REQUIREMENT
For this exercise, transcribe all the records below exactly.

DATASET EXCERPTS
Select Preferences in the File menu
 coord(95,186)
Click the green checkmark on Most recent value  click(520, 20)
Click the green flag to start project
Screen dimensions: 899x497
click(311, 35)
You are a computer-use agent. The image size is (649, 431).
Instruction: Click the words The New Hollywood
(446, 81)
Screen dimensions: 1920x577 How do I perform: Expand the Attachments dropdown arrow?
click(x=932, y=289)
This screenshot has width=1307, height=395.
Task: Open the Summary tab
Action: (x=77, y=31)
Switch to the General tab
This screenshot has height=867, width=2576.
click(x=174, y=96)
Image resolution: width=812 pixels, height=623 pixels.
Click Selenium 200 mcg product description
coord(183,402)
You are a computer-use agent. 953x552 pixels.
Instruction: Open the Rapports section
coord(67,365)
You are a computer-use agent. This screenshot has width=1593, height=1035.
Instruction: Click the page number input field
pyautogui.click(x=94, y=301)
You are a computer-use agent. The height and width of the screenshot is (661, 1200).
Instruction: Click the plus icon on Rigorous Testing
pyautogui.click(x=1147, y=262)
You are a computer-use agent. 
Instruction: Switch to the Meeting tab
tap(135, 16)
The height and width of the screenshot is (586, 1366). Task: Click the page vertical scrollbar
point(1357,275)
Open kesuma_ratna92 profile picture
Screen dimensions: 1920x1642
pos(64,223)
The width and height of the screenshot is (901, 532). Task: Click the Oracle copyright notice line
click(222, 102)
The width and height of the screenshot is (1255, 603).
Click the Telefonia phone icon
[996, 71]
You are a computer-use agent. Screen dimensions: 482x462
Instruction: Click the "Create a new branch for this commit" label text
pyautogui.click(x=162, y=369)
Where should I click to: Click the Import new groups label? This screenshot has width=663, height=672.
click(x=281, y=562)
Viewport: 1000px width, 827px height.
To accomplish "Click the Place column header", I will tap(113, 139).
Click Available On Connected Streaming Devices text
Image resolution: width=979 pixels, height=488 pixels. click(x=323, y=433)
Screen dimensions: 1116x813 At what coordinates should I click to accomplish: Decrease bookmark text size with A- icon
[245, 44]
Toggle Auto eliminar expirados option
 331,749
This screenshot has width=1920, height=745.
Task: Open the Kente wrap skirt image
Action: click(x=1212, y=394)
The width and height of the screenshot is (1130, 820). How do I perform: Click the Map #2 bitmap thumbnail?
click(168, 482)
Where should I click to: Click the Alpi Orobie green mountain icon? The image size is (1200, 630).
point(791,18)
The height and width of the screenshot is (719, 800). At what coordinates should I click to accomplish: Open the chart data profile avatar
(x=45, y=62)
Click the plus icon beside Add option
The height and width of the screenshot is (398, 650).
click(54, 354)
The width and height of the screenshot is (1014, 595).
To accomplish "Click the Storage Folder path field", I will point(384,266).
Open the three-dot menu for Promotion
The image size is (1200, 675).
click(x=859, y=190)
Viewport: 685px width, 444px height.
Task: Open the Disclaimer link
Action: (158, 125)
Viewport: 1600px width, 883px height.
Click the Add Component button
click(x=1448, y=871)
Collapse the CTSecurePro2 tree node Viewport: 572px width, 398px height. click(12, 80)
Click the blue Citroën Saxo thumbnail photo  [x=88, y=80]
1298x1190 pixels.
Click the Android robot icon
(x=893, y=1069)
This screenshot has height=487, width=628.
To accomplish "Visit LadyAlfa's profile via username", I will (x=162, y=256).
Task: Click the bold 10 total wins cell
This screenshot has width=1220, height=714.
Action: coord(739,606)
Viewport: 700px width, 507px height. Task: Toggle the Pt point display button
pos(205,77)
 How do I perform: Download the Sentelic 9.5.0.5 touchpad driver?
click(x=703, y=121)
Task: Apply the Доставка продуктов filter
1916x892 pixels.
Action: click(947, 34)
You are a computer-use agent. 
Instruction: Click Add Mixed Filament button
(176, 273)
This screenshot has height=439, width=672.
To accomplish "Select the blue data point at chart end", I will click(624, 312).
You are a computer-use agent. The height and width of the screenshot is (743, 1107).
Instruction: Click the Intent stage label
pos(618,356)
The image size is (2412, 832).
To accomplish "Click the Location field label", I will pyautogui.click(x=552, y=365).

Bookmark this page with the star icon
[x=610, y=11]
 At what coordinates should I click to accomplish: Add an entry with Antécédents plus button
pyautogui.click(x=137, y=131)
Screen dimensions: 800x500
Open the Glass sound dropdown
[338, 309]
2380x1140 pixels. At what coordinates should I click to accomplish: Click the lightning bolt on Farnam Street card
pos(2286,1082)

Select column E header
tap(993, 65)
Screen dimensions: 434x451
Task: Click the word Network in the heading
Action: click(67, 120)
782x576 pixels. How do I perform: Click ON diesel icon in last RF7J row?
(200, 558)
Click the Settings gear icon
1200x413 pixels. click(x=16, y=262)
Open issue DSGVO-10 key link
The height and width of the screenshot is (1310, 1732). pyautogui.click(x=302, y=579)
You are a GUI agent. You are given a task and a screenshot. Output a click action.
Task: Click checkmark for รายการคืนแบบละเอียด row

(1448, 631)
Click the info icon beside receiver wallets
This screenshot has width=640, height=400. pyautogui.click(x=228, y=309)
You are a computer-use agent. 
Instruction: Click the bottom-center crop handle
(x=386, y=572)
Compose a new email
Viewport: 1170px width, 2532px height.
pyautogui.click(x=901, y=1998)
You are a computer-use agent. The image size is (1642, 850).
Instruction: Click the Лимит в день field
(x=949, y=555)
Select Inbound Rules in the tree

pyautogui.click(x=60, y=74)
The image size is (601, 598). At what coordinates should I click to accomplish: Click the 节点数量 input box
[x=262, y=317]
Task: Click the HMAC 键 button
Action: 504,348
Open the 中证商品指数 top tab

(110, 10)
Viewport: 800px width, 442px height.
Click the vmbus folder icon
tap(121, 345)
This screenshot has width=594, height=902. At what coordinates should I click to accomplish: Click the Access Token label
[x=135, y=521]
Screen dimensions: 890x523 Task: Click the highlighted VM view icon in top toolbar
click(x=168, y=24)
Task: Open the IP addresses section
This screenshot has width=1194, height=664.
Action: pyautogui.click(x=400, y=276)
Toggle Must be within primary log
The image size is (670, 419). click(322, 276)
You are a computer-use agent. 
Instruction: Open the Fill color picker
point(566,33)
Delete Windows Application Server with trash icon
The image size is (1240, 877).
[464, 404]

RESPONSE BOX
Select Preferences in the File menu
 coord(95,186)
Click the green checkmark on Most recent value  click(520, 20)
Click the green flag to start project
Screen dimensions: 899x497
click(311, 35)
You are a computer-use agent. The image size is (649, 431).
Instruction: Click the words The New Hollywood
(446, 81)
Screen dimensions: 1920x577 How do I perform: Expand the Attachments dropdown arrow?
click(x=932, y=289)
This screenshot has width=1307, height=395.
Task: Open the Summary tab
Action: (x=77, y=31)
Switch to the General tab
This screenshot has height=867, width=2576.
click(x=174, y=96)
Image resolution: width=812 pixels, height=623 pixels.
Click Selenium 200 mcg product description
coord(183,402)
You are a computer-use agent. 953x552 pixels.
Instruction: Open the Rapports section
coord(67,365)
You are a computer-use agent. This screenshot has width=1593, height=1035.
Instruction: Click the page number input field
pyautogui.click(x=94, y=301)
You are a computer-use agent. The height and width of the screenshot is (661, 1200).
Instruction: Click the plus icon on Rigorous Testing
pyautogui.click(x=1147, y=262)
You are a computer-use agent. 
Instruction: Switch to the Meeting tab
tap(135, 16)
The height and width of the screenshot is (586, 1366). Task: Click the page vertical scrollbar
point(1357,275)
Open kesuma_ratna92 profile picture
Screen dimensions: 1920x1642
pos(64,223)
The width and height of the screenshot is (901, 532). Task: Click the Oracle copyright notice line
click(222, 102)
The width and height of the screenshot is (1255, 603).
Click the Telefonia phone icon
[996, 71]
You are a computer-use agent. Screen dimensions: 482x462
Instruction: Click the "Create a new branch for this commit" label text
pyautogui.click(x=162, y=369)
Where should I click to: Click the Import new groups label? This screenshot has width=663, height=672.
click(x=281, y=562)
Viewport: 1000px width, 827px height.
To accomplish "Click the Place column header", I will tap(113, 139).
Click Available On Connected Streaming Devices text
Image resolution: width=979 pixels, height=488 pixels. click(x=323, y=433)
Screen dimensions: 1116x813 At what coordinates should I click to accomplish: Decrease bookmark text size with A- icon
[245, 44]
Toggle Auto eliminar expirados option
 331,749
This screenshot has width=1920, height=745.
Task: Open the Kente wrap skirt image
Action: click(x=1212, y=394)
The width and height of the screenshot is (1130, 820). How do I perform: Click the Map #2 bitmap thumbnail?
click(168, 482)
Where should I click to: Click the Alpi Orobie green mountain icon? The image size is (1200, 630).
point(791,18)
The height and width of the screenshot is (719, 800). At what coordinates should I click to accomplish: Open the chart data profile avatar
(x=45, y=62)
Click the plus icon beside Add option
The height and width of the screenshot is (398, 650).
click(54, 354)
The width and height of the screenshot is (1014, 595).
To accomplish "Click the Storage Folder path field", I will point(384,266).
Open the three-dot menu for Promotion
The image size is (1200, 675).
click(x=859, y=190)
Viewport: 685px width, 444px height.
Task: Open the Disclaimer link
Action: (158, 125)
Viewport: 1600px width, 883px height.
Click the Add Component button
click(x=1448, y=871)
Collapse the CTSecurePro2 tree node Viewport: 572px width, 398px height. click(12, 80)
Click the blue Citroën Saxo thumbnail photo  [x=88, y=80]
1298x1190 pixels.
Click the Android robot icon
(x=893, y=1069)
This screenshot has height=487, width=628.
To accomplish "Visit LadyAlfa's profile via username", I will (x=162, y=256).
Task: Click the bold 10 total wins cell
This screenshot has width=1220, height=714.
Action: coord(739,606)
Viewport: 700px width, 507px height. Task: Toggle the Pt point display button
pos(205,77)
 How do I perform: Download the Sentelic 9.5.0.5 touchpad driver?
click(x=703, y=121)
Task: Apply the Доставка продуктов filter
1916x892 pixels.
Action: click(947, 34)
You are a computer-use agent. 
Instruction: Click Add Mixed Filament button
(176, 273)
This screenshot has height=439, width=672.
To accomplish "Select the blue data point at chart end", I will click(624, 312).
You are a computer-use agent. The height and width of the screenshot is (743, 1107).
Instruction: Click the Intent stage label
pos(618,356)
The image size is (2412, 832).
To accomplish "Click the Location field label", I will pyautogui.click(x=552, y=365).

Bookmark this page with the star icon
[x=610, y=11]
 At what coordinates should I click to accomplish: Add an entry with Antécédents plus button
pyautogui.click(x=137, y=131)
Screen dimensions: 800x500
Open the Glass sound dropdown
[338, 309]
2380x1140 pixels. At what coordinates should I click to accomplish: Click the lightning bolt on Farnam Street card
pos(2286,1082)

Select column E header
tap(993, 65)
Screen dimensions: 434x451
Task: Click the word Network in the heading
Action: click(67, 120)
782x576 pixels. How do I perform: Click ON diesel icon in last RF7J row?
(200, 558)
Click the Settings gear icon
1200x413 pixels. click(x=16, y=262)
Open issue DSGVO-10 key link
The height and width of the screenshot is (1310, 1732). pyautogui.click(x=302, y=579)
You are a GUI agent. You are given a task and a screenshot. Output a click action.
Task: Click checkmark for รายการคืนแบบละเอียด row

(1448, 631)
Click the info icon beside receiver wallets
This screenshot has width=640, height=400. pyautogui.click(x=228, y=309)
You are a computer-use agent. 
Instruction: Click the bottom-center crop handle
(x=386, y=572)
Compose a new email
Viewport: 1170px width, 2532px height.
pyautogui.click(x=901, y=1998)
You are a computer-use agent. The image size is (1642, 850).
Instruction: Click the Лимит в день field
(x=949, y=555)
Select Inbound Rules in the tree

pyautogui.click(x=60, y=74)
The image size is (601, 598). At what coordinates should I click to accomplish: Click the 节点数量 input box
[x=262, y=317]
Task: Click the HMAC 键 button
Action: 504,348
Open the 中证商品指数 top tab

(110, 10)
Viewport: 800px width, 442px height.
Click the vmbus folder icon
tap(121, 345)
This screenshot has width=594, height=902. At what coordinates should I click to accomplish: Click the Access Token label
[x=135, y=521]
Screen dimensions: 890x523 Task: Click the highlighted VM view icon in top toolbar
click(x=168, y=24)
Task: Open the IP addresses section
This screenshot has width=1194, height=664.
Action: pyautogui.click(x=400, y=276)
Toggle Must be within primary log
The image size is (670, 419). click(322, 276)
You are a computer-use agent. 
Instruction: Open the Fill color picker
point(566,33)
Delete Windows Application Server with trash icon
The image size is (1240, 877).
[464, 404]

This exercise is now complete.